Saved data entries
________

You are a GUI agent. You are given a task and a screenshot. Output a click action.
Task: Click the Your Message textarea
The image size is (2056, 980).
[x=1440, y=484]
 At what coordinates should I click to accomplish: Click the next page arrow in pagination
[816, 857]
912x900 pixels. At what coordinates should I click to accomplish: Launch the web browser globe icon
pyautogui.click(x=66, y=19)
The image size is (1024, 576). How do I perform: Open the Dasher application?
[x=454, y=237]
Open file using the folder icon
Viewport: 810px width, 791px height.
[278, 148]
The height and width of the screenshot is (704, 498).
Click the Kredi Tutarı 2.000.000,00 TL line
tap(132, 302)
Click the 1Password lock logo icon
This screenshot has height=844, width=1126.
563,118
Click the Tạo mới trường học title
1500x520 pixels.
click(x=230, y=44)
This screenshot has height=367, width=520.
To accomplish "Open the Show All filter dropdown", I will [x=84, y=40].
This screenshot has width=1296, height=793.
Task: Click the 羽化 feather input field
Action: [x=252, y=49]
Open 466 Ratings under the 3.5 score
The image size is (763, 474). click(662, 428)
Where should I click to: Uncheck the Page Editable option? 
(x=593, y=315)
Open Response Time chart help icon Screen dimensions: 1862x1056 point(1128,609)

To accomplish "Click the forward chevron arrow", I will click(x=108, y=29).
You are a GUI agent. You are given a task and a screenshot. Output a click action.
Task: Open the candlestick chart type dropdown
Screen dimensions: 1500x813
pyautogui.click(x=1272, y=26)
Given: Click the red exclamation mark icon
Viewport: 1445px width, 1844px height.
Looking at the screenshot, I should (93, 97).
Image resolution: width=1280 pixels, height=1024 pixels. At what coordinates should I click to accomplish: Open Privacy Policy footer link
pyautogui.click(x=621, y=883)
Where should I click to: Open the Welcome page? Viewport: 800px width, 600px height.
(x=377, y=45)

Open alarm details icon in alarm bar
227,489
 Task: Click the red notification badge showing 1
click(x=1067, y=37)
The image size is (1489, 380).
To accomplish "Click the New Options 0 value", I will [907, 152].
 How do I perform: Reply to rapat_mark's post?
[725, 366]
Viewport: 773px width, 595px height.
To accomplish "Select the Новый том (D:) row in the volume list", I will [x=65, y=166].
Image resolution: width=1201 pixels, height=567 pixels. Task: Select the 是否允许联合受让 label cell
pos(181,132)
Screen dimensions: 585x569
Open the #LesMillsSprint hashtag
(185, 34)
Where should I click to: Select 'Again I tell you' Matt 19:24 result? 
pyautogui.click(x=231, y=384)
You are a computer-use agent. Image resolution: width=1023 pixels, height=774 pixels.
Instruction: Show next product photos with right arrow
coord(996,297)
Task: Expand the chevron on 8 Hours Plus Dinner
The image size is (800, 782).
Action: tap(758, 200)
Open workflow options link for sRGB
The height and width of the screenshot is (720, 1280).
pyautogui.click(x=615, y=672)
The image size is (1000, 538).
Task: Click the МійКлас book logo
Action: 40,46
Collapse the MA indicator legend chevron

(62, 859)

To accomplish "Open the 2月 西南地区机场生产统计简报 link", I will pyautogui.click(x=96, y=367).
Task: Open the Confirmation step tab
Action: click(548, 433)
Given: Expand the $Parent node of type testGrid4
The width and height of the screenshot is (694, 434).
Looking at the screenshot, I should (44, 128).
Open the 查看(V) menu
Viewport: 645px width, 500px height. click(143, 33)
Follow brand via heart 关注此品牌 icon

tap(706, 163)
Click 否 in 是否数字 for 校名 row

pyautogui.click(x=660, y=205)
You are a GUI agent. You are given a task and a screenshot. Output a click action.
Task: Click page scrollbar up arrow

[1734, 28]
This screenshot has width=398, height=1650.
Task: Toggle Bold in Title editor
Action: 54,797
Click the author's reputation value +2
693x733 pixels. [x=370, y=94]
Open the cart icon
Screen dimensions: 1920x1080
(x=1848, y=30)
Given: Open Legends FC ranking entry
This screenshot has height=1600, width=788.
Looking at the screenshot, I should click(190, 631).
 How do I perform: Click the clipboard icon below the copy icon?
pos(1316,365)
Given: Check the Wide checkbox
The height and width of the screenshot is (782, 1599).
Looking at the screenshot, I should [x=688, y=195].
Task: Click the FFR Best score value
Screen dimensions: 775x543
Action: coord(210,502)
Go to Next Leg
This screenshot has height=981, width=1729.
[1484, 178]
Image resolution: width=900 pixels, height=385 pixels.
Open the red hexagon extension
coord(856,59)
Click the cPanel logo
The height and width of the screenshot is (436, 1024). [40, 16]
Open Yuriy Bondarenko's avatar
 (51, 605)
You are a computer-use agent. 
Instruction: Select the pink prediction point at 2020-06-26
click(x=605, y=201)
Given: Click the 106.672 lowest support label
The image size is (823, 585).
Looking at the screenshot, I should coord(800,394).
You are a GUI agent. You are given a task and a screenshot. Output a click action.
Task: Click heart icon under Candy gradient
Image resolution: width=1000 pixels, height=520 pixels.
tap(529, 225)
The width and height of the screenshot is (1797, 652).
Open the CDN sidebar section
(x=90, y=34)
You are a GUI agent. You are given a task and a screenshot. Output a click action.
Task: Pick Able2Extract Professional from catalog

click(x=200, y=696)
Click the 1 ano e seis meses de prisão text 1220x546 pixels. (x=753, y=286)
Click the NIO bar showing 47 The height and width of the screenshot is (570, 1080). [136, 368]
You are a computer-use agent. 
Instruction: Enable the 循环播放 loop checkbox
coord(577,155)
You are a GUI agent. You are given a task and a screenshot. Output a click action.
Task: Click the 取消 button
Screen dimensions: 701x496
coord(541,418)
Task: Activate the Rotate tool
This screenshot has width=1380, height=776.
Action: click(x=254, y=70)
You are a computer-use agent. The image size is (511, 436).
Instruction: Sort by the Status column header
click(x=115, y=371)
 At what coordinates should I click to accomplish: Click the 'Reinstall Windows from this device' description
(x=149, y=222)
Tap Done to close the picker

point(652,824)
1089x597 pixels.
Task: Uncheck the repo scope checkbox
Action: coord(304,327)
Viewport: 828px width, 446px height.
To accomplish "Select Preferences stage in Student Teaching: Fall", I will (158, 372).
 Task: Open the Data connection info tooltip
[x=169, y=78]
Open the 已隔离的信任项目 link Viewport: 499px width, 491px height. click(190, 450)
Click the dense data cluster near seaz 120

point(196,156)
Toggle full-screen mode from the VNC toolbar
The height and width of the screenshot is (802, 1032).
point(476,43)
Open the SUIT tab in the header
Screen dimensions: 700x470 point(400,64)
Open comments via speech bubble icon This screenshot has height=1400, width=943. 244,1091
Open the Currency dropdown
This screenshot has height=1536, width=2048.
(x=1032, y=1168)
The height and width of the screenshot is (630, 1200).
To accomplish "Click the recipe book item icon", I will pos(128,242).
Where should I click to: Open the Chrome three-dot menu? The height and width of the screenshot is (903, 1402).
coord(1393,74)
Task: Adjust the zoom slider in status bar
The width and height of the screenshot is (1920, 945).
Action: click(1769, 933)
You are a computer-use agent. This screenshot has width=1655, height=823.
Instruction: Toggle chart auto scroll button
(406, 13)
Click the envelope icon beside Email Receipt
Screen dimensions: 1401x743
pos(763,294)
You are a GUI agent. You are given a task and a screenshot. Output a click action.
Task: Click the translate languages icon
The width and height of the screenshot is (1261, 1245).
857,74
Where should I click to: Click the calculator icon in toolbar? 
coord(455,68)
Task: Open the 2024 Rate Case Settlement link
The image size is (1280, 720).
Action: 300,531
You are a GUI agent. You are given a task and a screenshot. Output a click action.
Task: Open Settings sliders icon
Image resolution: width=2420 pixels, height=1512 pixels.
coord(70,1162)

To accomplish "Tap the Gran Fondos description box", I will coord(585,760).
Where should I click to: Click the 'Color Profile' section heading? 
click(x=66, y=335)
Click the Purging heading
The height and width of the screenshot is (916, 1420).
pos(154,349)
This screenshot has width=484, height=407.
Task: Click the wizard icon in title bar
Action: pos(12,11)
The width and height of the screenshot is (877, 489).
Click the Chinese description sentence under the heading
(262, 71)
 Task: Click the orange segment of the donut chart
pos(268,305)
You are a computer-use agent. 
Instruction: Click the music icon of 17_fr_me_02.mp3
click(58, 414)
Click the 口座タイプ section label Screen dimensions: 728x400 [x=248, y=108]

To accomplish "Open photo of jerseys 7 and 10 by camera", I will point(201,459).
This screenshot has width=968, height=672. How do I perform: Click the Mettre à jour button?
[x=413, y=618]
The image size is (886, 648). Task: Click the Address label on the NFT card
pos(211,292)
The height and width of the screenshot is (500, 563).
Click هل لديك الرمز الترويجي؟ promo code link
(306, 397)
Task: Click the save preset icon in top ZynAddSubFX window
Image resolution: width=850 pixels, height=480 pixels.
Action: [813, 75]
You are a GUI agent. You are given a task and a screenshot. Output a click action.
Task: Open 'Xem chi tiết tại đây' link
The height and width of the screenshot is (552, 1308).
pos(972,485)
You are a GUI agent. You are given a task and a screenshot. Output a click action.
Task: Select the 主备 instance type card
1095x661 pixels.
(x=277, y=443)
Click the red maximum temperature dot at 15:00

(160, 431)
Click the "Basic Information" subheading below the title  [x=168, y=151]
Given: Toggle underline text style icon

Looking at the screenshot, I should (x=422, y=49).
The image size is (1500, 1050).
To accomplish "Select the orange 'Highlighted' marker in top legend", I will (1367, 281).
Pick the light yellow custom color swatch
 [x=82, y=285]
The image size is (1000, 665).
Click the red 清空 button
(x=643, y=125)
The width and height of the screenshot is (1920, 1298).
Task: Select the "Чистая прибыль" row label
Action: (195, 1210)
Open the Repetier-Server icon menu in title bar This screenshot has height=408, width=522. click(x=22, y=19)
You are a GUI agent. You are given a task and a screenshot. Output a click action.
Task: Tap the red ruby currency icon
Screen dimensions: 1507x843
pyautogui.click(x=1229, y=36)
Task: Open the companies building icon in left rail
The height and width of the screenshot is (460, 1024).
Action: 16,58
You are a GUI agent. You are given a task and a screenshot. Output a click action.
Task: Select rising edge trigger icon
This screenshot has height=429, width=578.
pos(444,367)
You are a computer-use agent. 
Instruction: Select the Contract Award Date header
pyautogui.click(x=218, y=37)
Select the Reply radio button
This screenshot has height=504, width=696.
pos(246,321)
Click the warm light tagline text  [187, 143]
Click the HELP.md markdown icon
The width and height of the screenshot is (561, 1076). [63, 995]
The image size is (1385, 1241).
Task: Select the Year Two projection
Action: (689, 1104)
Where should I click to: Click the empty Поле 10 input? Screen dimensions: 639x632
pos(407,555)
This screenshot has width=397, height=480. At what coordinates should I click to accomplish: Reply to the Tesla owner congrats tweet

________

* [Task goal] For every line above that includes the string "Expand", copy the line.

* [Exercise solution]
Task: Expand the chevron on 8 Hours Plus Dinner
Given: Expand the $Parent node of type testGrid4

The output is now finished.